The "NE" in NE555 is for Signetics, now part of Texas Instruments.
There is also an LM555 which is National Semiconductors' version, now part of Linear Technology Corp.
These are not generic part numbers.
Not to mention the trademark dispute between Apple Corps, the Beatles' record label, and Apple Computer. As I recall, the dispute was resolved when Apple Computer agreed not to have anything to do with creating, publishing, or distributing music.
Oh wait ...
I taught myself Turbo Pascal back in the early 90's using the book "Fractal Programming in Turbo Pascal". I created my own Mandelbrot set generating program, but because I only had a 286 computer without a co-processor, calculations could take days.
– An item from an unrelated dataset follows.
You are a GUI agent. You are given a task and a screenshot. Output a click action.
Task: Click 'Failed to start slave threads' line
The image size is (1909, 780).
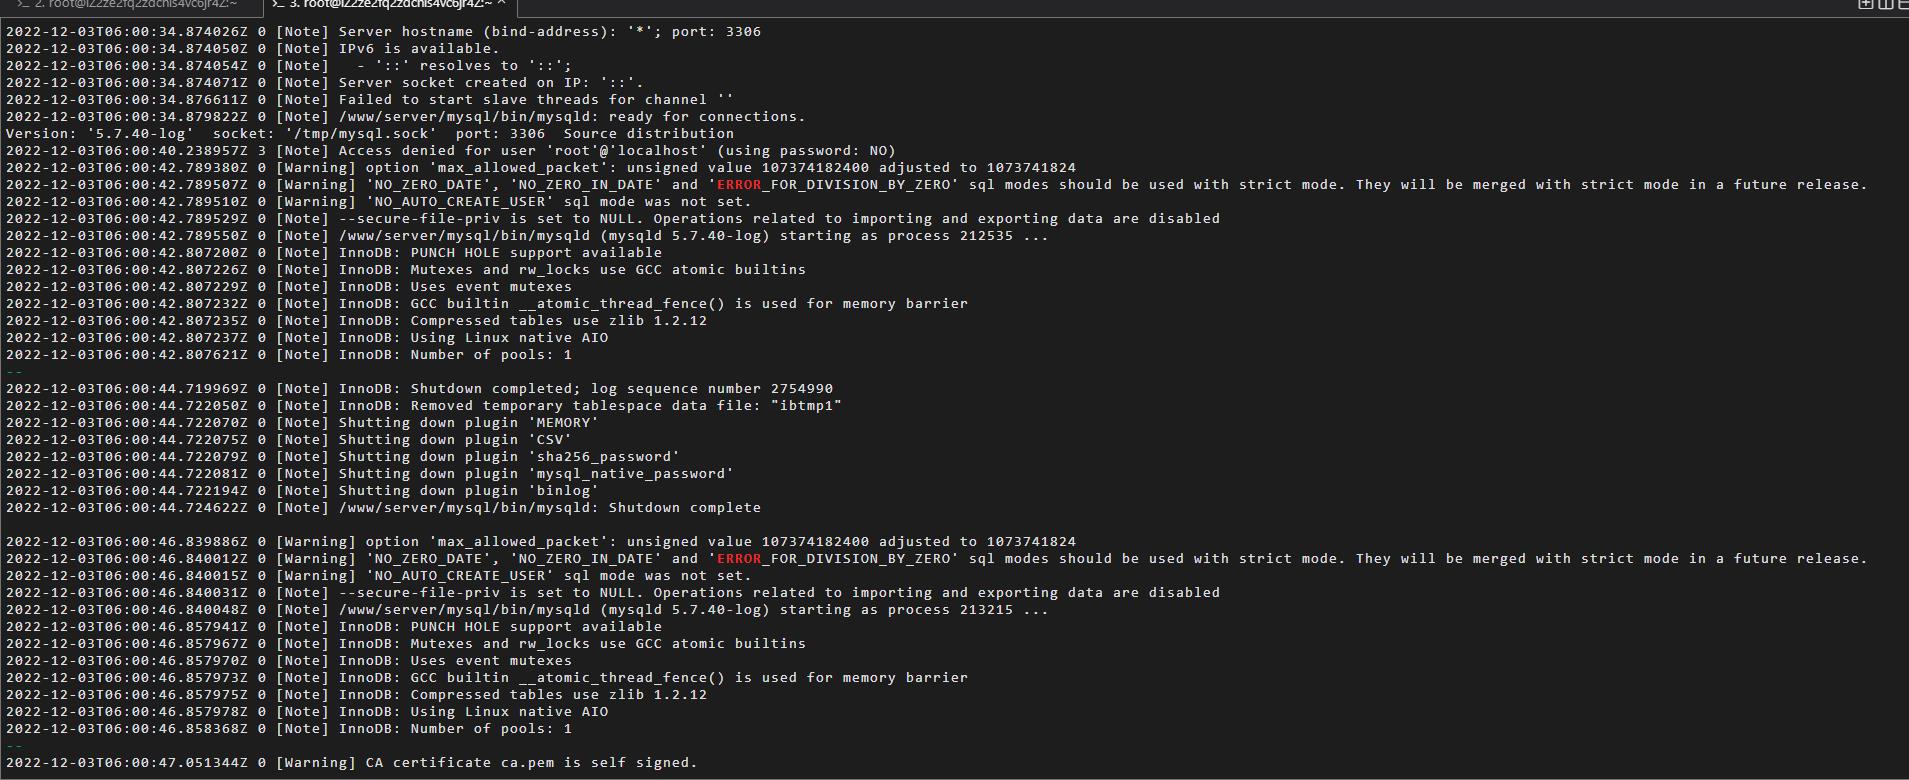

When I created the program, I had the foresight to modify the header of the graphic format used to store the image to include all of the image generating parameters and an index of the last pixel calculated. If I had to shut off the computer before an image was complete, opening the image in my program at a later time would result in it restarting right where it left off.
Funny you should say that, because Boeing's earlier landing test of the capsule had an "anomaly" where 1 of the 3 parachutes failed to deploy. The test was deemed a success because the remaining two chutes successfully brought the capsule down without damage. It was later determined that “The root cause was a lack of secure connection between the pilot chute and the main chute lanyard,”
Even worse, Ring may have started with a video doorbell, but they also sell general security cameras which can be placed inside the home. There is no way I would own one.
The black helicopter icon is because commercial companies have more of them than the governments!
I'm not a locomotive expert, but do know something about power electronics, so I'm going out on a limb here - the electrical motors that drive the wheels are like electrical transformers. As the AC frequency goes down, the current (amperage) goes up to deliver the same amount of power (electrical or motive power). It is probably a protective measure to keep the motors from burning out.
Thank you for providing a color patch for Pantone Classic Blue and telling me this is what it looks like. Unfortunately since my monitor has not been calibrated or certified to properly present the color space required, I can only imagine what Pantone Classic Blue actually looks like.
I can do you one better. I still have an AM/FM/Cassette boombox from around 1980 that I have "upgraded" by tapping into the cassette playback circuit with a 1/8" stereo jack with which I can plug in my MP3 Player / Tablet / Smartphone (sorry, no iPhones unless they still have a headphone jack).
All the cassette mechanics are removed except for the door, which makes a handy holder for the aforementioned music player of choice.
It works great. I also did this on my daughter's AM/FM/CD/Cassette boombox for her use.
In my 20+ years of building my own computers (and friends' and relatives' computers) I have always used AMD. I just couldn't justify the cost premium with Intel processors. The AMD processors have been rock solid. The only processor that I was ever not fully satisfied with was the FX 8350 which did not outperform the Athlon II x4 that it replaced. My latest build is a Ryzen 7 2600x which benchmarks at about twice the CPU score of the FX 8350. And yes, I am staking my claim for the AMD FX processor settlement ...
The Ryzen architecture is a real game changer.